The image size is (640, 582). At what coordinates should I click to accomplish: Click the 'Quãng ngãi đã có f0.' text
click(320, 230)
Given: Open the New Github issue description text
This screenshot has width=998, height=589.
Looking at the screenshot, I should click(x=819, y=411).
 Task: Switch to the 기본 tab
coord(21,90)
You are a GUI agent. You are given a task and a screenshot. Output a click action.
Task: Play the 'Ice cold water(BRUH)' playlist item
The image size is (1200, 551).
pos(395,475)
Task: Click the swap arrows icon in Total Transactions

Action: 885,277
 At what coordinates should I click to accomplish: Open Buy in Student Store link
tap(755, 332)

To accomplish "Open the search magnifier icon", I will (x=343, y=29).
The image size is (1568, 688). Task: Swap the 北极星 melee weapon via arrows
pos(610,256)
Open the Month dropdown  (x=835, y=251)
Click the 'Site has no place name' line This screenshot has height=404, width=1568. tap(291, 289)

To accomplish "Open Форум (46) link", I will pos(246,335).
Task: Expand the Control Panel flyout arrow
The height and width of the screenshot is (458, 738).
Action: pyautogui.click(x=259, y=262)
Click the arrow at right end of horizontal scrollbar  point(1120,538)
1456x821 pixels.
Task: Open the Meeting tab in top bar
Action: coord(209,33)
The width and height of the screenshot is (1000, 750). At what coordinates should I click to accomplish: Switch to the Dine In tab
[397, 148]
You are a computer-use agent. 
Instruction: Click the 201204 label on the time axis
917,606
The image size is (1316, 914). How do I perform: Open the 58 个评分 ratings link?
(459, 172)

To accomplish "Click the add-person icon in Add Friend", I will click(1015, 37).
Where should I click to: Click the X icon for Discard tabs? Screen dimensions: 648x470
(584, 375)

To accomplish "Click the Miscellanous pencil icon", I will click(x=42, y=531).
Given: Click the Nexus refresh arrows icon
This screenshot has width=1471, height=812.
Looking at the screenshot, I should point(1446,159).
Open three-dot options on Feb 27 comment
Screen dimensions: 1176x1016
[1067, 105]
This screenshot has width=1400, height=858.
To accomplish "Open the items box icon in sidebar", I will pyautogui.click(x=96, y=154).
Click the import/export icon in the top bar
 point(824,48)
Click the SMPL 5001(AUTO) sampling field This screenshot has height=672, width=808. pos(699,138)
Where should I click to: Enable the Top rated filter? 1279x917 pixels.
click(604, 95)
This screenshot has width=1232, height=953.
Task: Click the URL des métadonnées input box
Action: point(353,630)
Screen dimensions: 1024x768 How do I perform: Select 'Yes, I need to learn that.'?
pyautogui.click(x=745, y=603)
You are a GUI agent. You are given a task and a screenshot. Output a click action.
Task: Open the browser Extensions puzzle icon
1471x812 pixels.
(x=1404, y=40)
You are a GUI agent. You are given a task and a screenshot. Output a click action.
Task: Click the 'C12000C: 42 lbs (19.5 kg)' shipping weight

*Problem description:* Copy all of the records above word for word, keeping every line in its original order and form.

*Response for this exercise:*
The image size is (640, 582). At what coordinates should I click to accomplish: Click the 'Quãng ngãi đã có f0.' text
click(320, 230)
Given: Open the New Github issue description text
This screenshot has width=998, height=589.
Looking at the screenshot, I should click(x=819, y=411).
 Task: Switch to the 기본 tab
coord(21,90)
You are a GUI agent. You are given a task and a screenshot. Output a click action.
Task: Play the 'Ice cold water(BRUH)' playlist item
The image size is (1200, 551).
pos(395,475)
Task: Click the swap arrows icon in Total Transactions

Action: 885,277
 At what coordinates should I click to accomplish: Open Buy in Student Store link
tap(755, 332)

To accomplish "Open the search magnifier icon", I will (x=343, y=29).
The image size is (1568, 688). Task: Swap the 北极星 melee weapon via arrows
pos(610,256)
Open the Month dropdown  (x=835, y=251)
Click the 'Site has no place name' line This screenshot has height=404, width=1568. tap(291, 289)

To accomplish "Open Форум (46) link", I will pos(246,335).
Task: Expand the Control Panel flyout arrow
The height and width of the screenshot is (458, 738).
Action: pyautogui.click(x=259, y=262)
Click the arrow at right end of horizontal scrollbar  point(1120,538)
1456x821 pixels.
Task: Open the Meeting tab in top bar
Action: coord(209,33)
The width and height of the screenshot is (1000, 750). At what coordinates should I click to accomplish: Switch to the Dine In tab
[397, 148]
You are a computer-use agent. 
Instruction: Click the 201204 label on the time axis
917,606
The image size is (1316, 914). How do I perform: Open the 58 个评分 ratings link?
(459, 172)

To accomplish "Click the add-person icon in Add Friend", I will click(1015, 37).
Where should I click to: Click the X icon for Discard tabs? Screen dimensions: 648x470
(584, 375)

To accomplish "Click the Miscellanous pencil icon", I will click(x=42, y=531).
Given: Click the Nexus refresh arrows icon
This screenshot has width=1471, height=812.
Looking at the screenshot, I should point(1446,159).
Open three-dot options on Feb 27 comment
Screen dimensions: 1176x1016
[1067, 105]
This screenshot has width=1400, height=858.
To accomplish "Open the items box icon in sidebar", I will pyautogui.click(x=96, y=154).
Click the import/export icon in the top bar
 point(824,48)
Click the SMPL 5001(AUTO) sampling field This screenshot has height=672, width=808. pos(699,138)
Where should I click to: Enable the Top rated filter? 1279x917 pixels.
click(604, 95)
This screenshot has width=1232, height=953.
Task: Click the URL des métadonnées input box
Action: point(353,630)
Screen dimensions: 1024x768 How do I perform: Select 'Yes, I need to learn that.'?
pyautogui.click(x=745, y=603)
You are a GUI agent. You are given a task and a screenshot. Output a click action.
Task: Open the browser Extensions puzzle icon
1471x812 pixels.
(x=1404, y=40)
You are a GUI agent. You are given a task and a screenshot. Output a click action.
Task: Click the 'C12000C: 42 lbs (19.5 kg)' shipping weight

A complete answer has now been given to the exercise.